Provided records:
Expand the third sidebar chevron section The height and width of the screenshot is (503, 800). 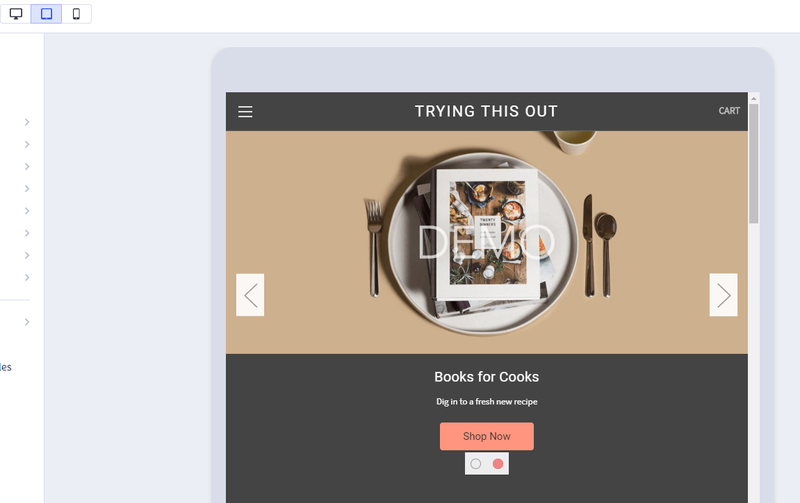point(27,166)
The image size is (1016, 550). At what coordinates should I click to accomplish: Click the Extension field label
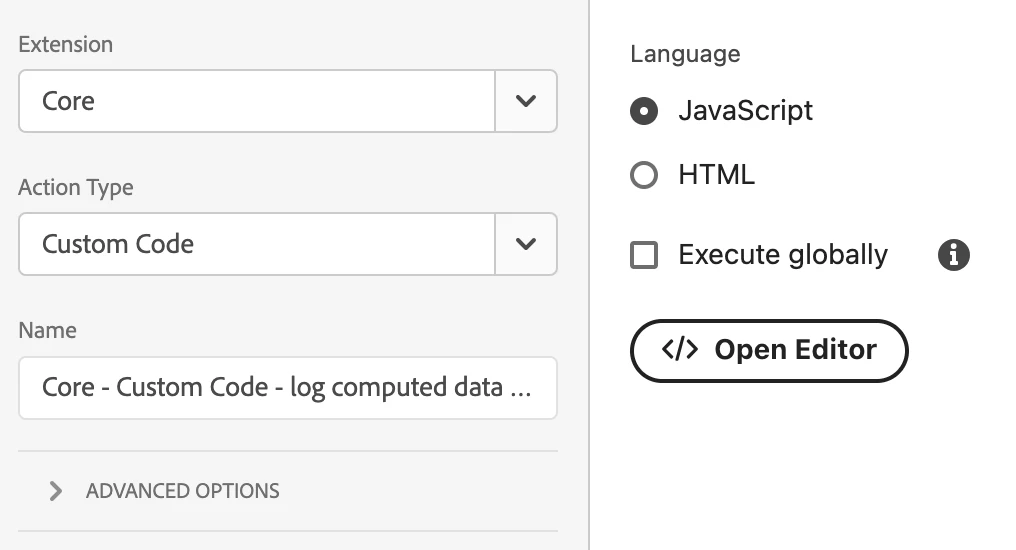(x=65, y=44)
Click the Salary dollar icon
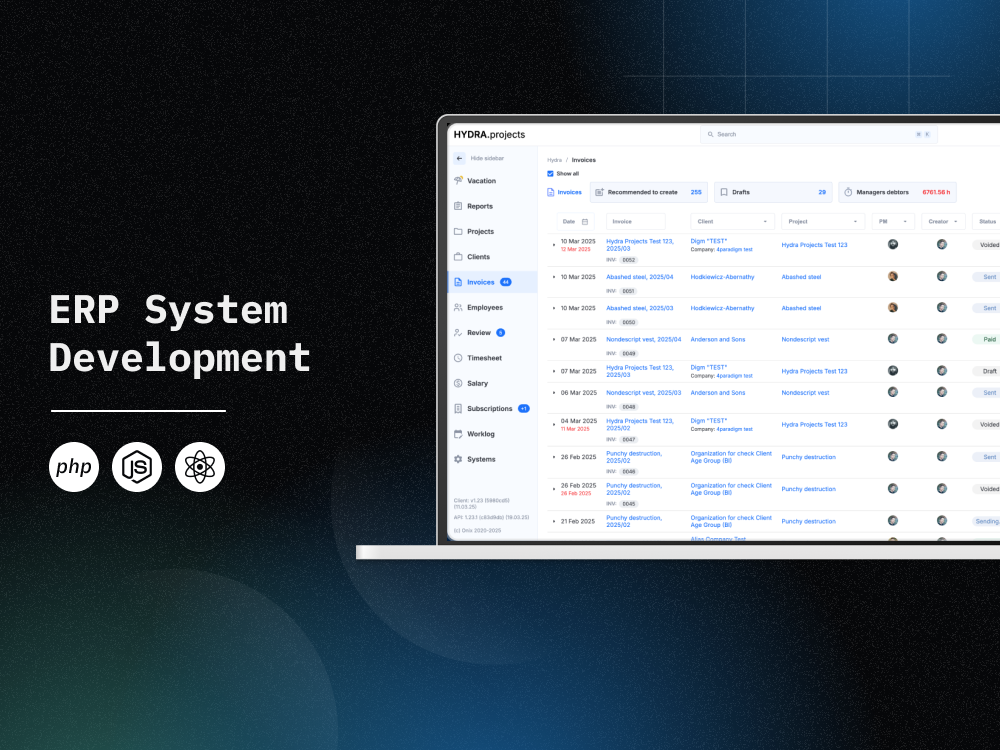Viewport: 1000px width, 750px height. pos(458,383)
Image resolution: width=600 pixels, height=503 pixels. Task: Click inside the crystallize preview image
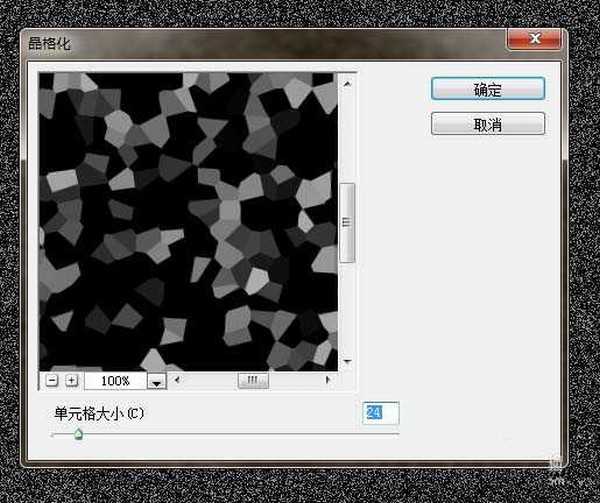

Work to be completed: Starting at the line with "Click the Salary dollar icon", transcribe the listing above exactly through its last line. No picture belongs in the transcription.

Response for this exercise:
Click the Salary dollar icon
Viewport: 1000px width, 750px height. pos(458,383)
Image resolution: width=600 pixels, height=503 pixels. Task: Click inside the crystallize preview image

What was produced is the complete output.